Open MPI logo

Open MPI Development Mailing List Archives

  |   Home   |   Support   |   FAQ   |   all Development mailing list

From: Brad Penoff (penoff_at_[hidden])
Date: 2007-10-22 15:06:12


We had some questions about the best way to make use of Open MPI's
features for a new BTL... the general theme is making use of the
opal_event's versus a btl_progress function. When is it best to do
one versus the other?

We are working on several designs for an SCTP BTL for Open MPI. The
familiar one is to use "TCP-style" one-to-one sockets, which have a
socket per endpoint pair, just like the TCP BTL does now. However, a
more unfamiliar one is to use a single "UDP-style" one-to-many socket
per BTL. To illustrate, pretend you have 3 processes... each process
only has one socket upon which connections are established, messages
are sent, and messages are received to/from the other two processes.
It is this design that currently we have some questions about....

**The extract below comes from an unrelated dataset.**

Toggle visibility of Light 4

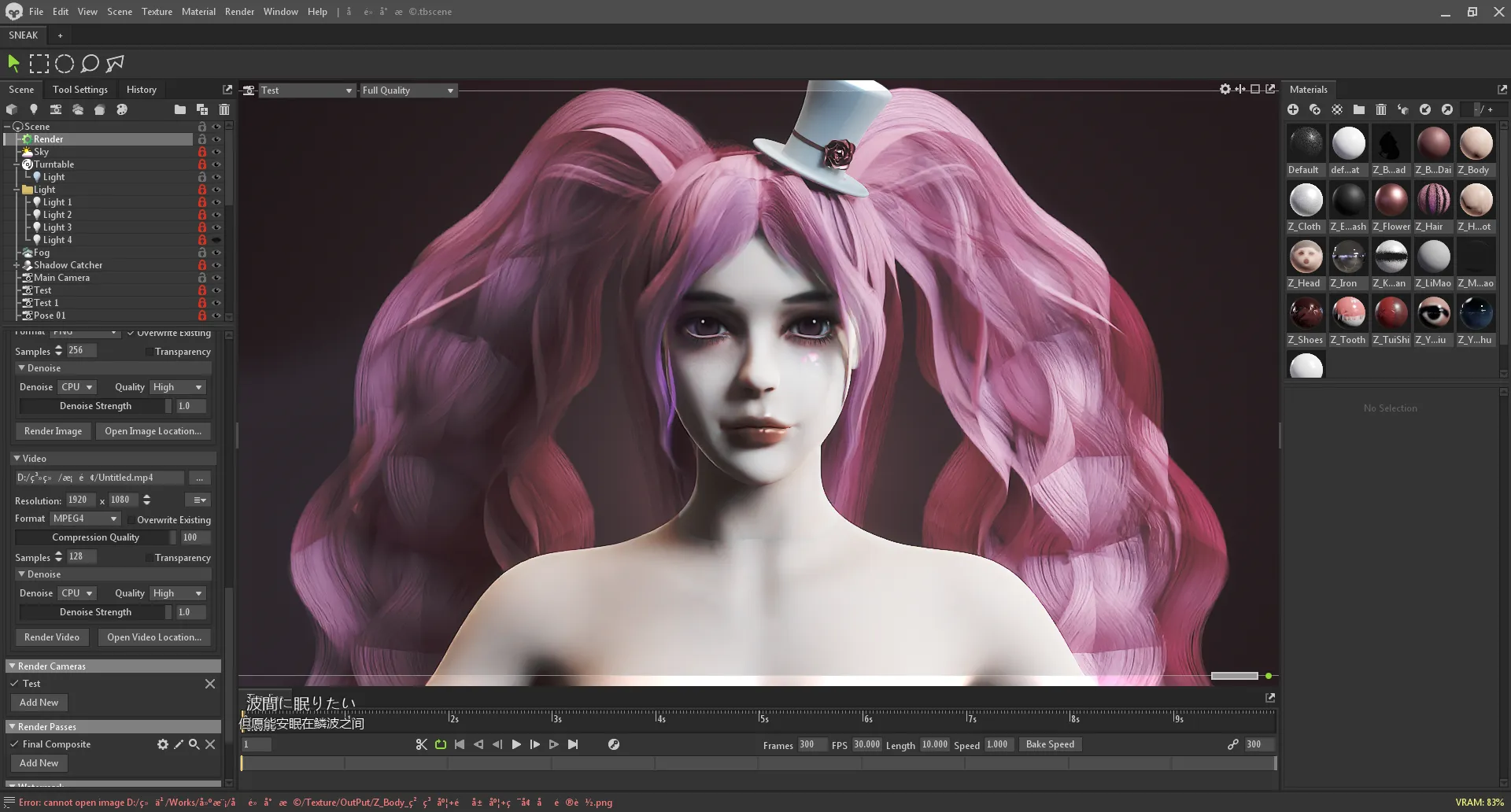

So far, we have not been implementing our own btl_progress function.
This means that within opal_progress(), poll() is called based on the
opal events registered within the BTL. Like TCP, for example, when an
MPI_Send happens, the endpoint_send_event is added and POLLOUT is
added for this socket for a given endpoint. Since MPI_Send is
blocking, it doesn't really matter that this socket is used for other
btl_endpoints because it is the only endpoint with an opal event for
sending added. However, this is not the case with non-blocking...

When we have multiple outstanding non-blocking requests to different
endpoints, we have to queue them since the endpoints share the same
one-to-many socket and events are associated with a single

>From proc C, say we have this pseudo code running:
iSend(proc A)
iSend(proc B)

Within Waitall, our current design using opal events has the iSend to
proc A eventually complete but prior to this, the iSend to proc B
can't start until proc A's is done. We currently queue the endpoints
waiting for the poll() POLLOUT event and dequeue from this queue when
the event from proc A's endpoint is deleted (and add proc B's endpoint
to the POLLOUT event).

Can you think of a way using the existing framework to eliminate the
restriction of the send to proc B having to complete prior to the send
to proc B starting? We were trying to use the existing framework but
for our case, it may make more sense to implement our own btl_progress
function since poll() doesn't really make sense for a single socket
anyway... Do you think that would be best?

We noticed that mca_bml_r2_progress calls btl_progress[i]() which is
set in mca_bml_r2_add_procs if NULL !=
btl->btl_component->btl_progress. Is there an example of a btl that
implements its own btl_progress function? I just want to make sure
this is even a possibility before traveling down this path... and
maybe learn from others prior.

Thanks ahead of time for any help!